A luminescent lanthanide coordination polymer based on energy transfer from metal to metal for hydrogen peroxide detection

A bimetal lanthanide coordination polymer nanoparticle (ATP-Ce/Tb-Tris CPNs) with good biocompatibility was synthesized in Tris-HCl buffer using adenosine triphosphate (ATP) molecules as the bridge ligands.

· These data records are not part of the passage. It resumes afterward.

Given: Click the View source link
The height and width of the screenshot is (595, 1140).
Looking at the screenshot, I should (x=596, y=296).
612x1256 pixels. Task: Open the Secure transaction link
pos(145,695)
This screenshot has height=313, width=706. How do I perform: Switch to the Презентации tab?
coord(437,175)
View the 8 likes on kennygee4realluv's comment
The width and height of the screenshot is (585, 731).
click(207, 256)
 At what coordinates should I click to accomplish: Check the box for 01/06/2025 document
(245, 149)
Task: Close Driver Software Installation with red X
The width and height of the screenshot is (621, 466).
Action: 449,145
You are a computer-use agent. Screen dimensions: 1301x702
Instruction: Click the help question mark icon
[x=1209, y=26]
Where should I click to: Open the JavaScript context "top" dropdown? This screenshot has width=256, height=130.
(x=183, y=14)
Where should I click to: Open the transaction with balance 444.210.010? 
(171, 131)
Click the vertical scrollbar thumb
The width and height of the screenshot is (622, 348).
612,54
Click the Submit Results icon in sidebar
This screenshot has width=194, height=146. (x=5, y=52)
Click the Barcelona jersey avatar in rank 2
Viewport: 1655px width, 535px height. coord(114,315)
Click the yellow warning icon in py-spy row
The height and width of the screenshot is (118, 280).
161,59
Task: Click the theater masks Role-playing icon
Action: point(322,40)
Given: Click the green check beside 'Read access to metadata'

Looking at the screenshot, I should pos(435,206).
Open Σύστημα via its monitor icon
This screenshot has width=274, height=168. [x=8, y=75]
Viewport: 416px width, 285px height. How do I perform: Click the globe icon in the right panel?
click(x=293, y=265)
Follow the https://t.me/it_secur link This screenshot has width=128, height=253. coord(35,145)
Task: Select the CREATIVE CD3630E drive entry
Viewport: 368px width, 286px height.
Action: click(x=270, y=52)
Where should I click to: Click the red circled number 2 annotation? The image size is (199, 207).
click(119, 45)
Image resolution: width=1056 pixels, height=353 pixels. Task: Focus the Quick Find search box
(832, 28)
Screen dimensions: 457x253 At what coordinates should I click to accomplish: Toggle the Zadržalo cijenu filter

The large absorption cross section and suitable emission energy of Ce3+ matching to the adsorption energy of Tb3+(4fn) results in the efficient energy transfer from Ce3+ to Tb3+, thus the synthesized ATP-Ce/Tb-Tris CPNs exhibit the characteristic green emission of Tb3+. Such energy transfer from metal to metal in fluorescent lanthanide coordination polymer nanoparticles (Ln-CPNs) has been demonstrated. It is found that the oxidation of Ce3+ in ATP-Ce/Tb-Tris CNPs to Ce4+ would interrupt the energy transfer from Ce3+ to Tb3+, leading to fluorescence quenching of Tb3+. On the basis of this quenching mechanism, ATP-Ce/Tb-Tris CPNs has been successfully used to detect reactive oxygen H2O2 with detection limit as low as 2 nM. If glucose oxidase is present in the system, glucose can be determined using the ATP-Ce/Tb-Tris CNPs nanosensor.